*Document section*:
++++
Within the enclosure, the inner castle is a compact, almost rectangular structure, rising above the outer wall. Its walls are even thicker, often exceeding four meters, and reinforced with their own round towers. The keep houses the principal residential and administrative quarters, including the knights' dormitories, a grand hall with rib-vaulted ceilings, storerooms, and a chapel. The chapel, located on the southern side of the inner court, is built in the Romanesque style, with a barrel-vaulted nave and a semi-circular apse. The inner ward also contains extensive service areas: kitchens, bakeries, stables, and cisterns for storing water collected from rain and an ingenious aqueduct system. The castle’s provisions allowed it to withstand sieges for months, if not years. Narrow, winding staircases link the various levels and towers, often built within the thickness of the walls themselves, allowed defenders to move unseen and protected. Krak des Chevaliers was further protected by a broad moat cut into the bedrock, which at one time could be flooded. Beyond the moat, the slopes were kept clear of vegetation to deny attackers any cover.

== Siege and surrender ==

After beating back the Mongols across the Euphrates, the Mamluk sultan Baybars was determined to oust the Crusaders from the Holy Land and bring it under Muslim Mamluk control. Before marching on the castle, Baybars captured the smaller castles in the area, including Chastel Blanc. On 3 March 1271, Baybars' army arrived at Krak des Chevaliers. By the time the Sultan arrived the castle may already have been blockaded by Mamluk forces for several days. There are three Arabic accounts of the siege; only one, that of Ibn Shaddad, was by a contemporary although he was not present. Peasants who lived in the area had fled to the castle for safety and were kept in the outer ward. As soon as Baybars arrived he began erecting mangonels, powerful siege weapons which he would turn on the castle. According to Ibn Shaddad, two days later the first line of defences was captured by the besiegers; he was probably referring to a walled suburb outside the castle's entrance.
++++
*Exercise description*:
In one to three sentences, explain from the passage on Krak des Chevaliers why the slopes beyond the moat were kept clear of vegetation. The data that follows comes from a separate source unrelated to the text.
++++
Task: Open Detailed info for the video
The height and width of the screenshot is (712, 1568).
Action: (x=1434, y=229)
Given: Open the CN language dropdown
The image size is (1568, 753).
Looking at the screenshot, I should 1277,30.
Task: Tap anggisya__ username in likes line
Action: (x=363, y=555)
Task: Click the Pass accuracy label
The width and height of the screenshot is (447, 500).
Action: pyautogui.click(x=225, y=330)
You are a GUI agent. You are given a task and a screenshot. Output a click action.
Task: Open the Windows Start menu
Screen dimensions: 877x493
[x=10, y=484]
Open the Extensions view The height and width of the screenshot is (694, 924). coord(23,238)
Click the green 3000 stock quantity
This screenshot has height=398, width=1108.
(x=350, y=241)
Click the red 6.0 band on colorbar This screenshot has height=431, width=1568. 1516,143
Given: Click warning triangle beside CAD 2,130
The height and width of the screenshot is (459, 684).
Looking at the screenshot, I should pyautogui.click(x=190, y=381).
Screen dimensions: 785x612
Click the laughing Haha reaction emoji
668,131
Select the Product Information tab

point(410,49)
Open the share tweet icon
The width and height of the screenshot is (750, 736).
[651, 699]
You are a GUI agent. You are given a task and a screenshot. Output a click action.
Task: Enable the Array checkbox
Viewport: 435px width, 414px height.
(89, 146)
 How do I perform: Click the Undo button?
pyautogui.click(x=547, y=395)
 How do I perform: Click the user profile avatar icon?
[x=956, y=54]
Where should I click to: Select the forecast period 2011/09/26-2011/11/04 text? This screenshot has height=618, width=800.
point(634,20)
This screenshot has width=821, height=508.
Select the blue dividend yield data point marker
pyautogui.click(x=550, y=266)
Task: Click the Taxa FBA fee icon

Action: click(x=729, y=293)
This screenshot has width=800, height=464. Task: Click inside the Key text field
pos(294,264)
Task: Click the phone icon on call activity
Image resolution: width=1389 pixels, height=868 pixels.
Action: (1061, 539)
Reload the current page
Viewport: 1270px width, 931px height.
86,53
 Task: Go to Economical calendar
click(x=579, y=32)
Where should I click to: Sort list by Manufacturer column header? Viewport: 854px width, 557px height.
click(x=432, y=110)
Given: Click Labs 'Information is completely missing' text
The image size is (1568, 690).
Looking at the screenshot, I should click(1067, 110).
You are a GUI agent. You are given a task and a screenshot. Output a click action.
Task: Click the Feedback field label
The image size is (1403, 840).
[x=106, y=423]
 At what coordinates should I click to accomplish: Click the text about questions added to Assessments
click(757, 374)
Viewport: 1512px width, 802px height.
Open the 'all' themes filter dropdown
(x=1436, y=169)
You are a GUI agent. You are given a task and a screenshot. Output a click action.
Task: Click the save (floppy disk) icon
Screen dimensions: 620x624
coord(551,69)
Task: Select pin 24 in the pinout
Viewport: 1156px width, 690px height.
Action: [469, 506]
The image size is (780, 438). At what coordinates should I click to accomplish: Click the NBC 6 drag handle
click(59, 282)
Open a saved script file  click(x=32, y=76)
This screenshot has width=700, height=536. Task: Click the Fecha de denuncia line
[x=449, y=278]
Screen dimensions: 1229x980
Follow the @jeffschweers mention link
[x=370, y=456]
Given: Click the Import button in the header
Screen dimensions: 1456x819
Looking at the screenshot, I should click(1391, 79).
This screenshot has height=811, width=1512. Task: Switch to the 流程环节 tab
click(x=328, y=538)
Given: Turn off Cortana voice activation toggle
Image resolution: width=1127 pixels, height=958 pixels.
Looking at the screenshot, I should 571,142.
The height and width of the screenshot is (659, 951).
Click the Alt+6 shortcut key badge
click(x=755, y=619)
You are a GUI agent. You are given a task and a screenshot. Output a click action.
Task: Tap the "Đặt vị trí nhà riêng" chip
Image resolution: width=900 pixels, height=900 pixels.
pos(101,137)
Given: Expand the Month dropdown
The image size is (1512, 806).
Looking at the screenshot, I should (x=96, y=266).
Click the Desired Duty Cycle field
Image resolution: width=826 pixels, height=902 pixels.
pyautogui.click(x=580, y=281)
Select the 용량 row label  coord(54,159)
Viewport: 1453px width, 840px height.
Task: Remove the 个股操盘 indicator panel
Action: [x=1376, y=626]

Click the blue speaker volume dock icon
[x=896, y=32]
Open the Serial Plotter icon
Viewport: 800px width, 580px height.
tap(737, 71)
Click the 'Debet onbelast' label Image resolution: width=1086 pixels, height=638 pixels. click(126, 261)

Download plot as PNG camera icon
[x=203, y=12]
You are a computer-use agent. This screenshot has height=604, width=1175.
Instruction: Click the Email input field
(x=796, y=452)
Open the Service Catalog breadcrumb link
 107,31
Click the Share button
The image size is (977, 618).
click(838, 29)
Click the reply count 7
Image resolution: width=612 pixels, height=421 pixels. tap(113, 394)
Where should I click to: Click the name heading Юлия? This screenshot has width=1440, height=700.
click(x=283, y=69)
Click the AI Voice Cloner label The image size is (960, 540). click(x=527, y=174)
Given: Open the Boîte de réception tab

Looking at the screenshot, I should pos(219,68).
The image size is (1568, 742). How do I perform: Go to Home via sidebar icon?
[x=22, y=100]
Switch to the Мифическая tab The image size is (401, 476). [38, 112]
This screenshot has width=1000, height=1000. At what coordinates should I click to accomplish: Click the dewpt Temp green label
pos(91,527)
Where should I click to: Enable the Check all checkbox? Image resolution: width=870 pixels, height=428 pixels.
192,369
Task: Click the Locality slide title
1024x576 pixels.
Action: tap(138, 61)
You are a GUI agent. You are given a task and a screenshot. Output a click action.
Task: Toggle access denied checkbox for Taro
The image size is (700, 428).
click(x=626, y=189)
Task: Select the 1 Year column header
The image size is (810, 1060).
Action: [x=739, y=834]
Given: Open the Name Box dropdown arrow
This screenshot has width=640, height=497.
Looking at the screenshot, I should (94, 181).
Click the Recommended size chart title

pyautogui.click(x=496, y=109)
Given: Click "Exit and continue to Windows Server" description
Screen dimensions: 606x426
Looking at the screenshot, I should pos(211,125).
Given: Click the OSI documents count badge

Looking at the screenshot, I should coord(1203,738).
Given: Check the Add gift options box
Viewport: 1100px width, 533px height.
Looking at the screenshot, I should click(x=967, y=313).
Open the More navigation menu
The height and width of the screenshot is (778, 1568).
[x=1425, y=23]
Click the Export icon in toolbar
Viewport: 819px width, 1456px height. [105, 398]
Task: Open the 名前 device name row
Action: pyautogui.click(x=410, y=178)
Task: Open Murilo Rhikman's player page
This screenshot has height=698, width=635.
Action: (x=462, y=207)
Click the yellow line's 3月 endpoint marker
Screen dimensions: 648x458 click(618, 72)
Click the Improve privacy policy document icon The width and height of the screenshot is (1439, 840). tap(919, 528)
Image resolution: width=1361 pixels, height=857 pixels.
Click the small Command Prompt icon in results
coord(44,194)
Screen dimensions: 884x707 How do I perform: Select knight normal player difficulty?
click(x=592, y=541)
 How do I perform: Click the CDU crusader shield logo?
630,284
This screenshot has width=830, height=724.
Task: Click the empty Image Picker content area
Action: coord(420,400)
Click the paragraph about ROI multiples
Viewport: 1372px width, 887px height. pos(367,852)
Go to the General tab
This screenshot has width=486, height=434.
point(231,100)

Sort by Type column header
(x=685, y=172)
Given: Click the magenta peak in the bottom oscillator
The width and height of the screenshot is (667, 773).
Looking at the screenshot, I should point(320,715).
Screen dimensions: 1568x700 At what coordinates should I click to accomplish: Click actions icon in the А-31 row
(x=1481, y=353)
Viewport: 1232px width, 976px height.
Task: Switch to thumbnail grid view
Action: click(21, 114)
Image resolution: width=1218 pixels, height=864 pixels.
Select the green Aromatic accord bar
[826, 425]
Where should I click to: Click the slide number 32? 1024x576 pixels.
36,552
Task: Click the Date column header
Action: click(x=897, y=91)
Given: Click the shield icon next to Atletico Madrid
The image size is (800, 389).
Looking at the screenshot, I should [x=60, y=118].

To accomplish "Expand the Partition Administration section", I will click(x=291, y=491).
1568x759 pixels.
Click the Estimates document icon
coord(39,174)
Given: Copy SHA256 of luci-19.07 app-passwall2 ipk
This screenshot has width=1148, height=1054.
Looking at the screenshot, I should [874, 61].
++++
*Solution*:
The slopes beyond the moat were cleared of vegetation so that attackers would have no cover as they approached the castle.